■ **Your task**: Each line from the material with the word "Close" in it must be copied.

BEGIN Recorded information

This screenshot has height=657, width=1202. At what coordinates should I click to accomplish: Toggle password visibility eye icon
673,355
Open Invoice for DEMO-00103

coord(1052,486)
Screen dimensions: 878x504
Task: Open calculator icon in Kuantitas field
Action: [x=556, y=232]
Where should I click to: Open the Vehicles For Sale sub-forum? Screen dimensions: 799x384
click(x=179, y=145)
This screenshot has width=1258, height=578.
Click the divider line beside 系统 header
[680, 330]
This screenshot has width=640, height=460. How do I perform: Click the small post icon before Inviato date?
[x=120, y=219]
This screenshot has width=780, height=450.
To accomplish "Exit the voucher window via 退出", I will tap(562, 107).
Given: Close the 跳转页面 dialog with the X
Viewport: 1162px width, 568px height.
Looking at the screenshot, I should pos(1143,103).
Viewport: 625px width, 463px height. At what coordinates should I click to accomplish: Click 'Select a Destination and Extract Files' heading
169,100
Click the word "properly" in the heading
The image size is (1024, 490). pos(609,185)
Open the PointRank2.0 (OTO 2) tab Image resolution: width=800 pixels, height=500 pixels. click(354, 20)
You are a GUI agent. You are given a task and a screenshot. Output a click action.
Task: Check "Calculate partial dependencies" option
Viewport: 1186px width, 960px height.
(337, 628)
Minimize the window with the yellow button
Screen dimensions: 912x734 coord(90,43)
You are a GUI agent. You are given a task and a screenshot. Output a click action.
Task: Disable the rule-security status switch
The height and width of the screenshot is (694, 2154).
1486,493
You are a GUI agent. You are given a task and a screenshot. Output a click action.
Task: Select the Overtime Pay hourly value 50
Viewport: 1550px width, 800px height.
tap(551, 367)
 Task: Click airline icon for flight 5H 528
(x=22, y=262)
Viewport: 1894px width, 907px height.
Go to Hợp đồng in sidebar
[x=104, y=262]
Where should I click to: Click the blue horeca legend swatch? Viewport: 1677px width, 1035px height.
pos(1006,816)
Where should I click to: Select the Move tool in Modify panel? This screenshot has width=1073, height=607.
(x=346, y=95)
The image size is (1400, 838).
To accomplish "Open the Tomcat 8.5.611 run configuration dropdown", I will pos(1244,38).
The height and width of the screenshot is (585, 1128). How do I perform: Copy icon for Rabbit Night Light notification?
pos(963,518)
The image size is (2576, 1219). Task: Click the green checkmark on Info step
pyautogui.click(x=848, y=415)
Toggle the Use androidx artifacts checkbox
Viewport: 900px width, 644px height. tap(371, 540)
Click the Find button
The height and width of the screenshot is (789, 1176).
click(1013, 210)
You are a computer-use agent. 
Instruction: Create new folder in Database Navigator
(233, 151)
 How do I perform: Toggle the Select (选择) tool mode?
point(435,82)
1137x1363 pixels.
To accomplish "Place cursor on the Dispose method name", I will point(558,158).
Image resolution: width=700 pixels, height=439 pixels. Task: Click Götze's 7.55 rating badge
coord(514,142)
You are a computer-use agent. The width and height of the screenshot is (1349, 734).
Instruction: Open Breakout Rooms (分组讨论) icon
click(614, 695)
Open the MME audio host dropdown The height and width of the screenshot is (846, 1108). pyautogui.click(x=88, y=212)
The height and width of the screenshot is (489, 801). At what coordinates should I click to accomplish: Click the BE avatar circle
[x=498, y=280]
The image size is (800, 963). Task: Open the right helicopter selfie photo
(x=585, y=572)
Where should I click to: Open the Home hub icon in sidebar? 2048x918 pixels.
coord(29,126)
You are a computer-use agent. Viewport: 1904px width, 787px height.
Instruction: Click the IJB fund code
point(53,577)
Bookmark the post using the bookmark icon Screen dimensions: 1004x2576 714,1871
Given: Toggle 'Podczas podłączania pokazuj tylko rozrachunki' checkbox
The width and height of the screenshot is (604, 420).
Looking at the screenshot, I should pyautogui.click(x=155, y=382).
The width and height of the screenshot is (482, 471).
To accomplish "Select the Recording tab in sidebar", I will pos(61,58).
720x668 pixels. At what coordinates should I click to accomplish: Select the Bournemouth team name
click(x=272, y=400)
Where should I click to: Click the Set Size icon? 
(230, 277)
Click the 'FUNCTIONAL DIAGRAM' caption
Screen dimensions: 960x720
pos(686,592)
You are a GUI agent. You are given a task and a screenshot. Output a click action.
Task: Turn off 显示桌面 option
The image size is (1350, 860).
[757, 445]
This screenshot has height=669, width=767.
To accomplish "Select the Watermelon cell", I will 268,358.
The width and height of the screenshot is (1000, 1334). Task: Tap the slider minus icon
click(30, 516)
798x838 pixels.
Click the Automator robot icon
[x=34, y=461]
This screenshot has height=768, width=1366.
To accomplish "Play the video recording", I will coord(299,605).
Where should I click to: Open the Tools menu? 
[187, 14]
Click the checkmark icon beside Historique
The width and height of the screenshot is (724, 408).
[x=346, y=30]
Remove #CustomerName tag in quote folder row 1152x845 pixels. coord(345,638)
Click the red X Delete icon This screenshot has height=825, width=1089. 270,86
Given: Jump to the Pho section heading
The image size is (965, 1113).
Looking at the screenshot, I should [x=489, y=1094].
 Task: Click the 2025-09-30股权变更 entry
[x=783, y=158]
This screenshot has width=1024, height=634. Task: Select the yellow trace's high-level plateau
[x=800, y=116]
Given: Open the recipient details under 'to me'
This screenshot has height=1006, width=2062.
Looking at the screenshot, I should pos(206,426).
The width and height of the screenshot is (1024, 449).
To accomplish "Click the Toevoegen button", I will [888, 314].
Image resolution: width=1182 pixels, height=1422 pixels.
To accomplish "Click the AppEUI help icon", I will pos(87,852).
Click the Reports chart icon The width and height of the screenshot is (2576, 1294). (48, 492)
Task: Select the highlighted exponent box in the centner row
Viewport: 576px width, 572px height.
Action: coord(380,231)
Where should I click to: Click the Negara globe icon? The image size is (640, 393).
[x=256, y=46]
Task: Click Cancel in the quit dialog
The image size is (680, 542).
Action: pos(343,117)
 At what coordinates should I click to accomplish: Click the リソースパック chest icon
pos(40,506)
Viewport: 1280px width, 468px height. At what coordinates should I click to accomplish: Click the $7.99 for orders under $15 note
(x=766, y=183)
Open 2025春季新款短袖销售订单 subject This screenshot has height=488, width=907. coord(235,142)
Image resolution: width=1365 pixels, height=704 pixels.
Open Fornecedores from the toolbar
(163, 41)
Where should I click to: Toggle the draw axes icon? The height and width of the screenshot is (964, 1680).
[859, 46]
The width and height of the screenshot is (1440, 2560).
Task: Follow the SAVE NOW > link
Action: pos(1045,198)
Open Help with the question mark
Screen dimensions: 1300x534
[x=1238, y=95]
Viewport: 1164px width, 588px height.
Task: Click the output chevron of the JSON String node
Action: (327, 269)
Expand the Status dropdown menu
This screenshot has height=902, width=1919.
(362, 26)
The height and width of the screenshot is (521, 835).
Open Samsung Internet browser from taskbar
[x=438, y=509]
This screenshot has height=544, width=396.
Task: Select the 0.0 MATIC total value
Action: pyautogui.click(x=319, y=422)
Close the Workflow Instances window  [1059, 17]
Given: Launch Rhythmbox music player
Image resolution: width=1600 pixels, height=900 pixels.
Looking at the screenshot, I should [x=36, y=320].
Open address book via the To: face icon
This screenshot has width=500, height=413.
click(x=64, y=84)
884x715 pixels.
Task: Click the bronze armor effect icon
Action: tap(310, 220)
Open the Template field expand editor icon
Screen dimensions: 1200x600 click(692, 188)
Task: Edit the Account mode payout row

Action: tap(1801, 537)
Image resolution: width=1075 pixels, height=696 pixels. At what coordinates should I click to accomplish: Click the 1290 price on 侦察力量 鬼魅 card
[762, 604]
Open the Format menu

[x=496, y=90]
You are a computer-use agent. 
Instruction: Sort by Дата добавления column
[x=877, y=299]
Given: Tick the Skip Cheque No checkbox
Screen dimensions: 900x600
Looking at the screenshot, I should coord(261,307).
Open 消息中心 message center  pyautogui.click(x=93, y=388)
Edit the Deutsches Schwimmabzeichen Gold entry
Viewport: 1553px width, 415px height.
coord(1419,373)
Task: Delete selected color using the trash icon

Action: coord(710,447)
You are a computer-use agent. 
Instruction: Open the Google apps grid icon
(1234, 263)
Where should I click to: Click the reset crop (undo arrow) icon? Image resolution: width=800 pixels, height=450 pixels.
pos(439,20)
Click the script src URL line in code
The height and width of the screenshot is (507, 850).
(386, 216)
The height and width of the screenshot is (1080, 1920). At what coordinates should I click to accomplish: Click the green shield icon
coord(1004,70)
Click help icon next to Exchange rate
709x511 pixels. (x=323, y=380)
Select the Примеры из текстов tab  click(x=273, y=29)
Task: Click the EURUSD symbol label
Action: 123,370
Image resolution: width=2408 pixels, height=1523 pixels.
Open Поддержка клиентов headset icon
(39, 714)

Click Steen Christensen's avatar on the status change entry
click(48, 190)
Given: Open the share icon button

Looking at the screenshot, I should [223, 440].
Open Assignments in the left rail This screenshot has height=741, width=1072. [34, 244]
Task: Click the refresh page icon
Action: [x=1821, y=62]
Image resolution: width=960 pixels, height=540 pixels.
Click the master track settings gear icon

END Recorded information

■ **Output for this exercise**:
Given: Close the 跳转页面 dialog with the X
Close the Workflow Instances window  [1059, 17]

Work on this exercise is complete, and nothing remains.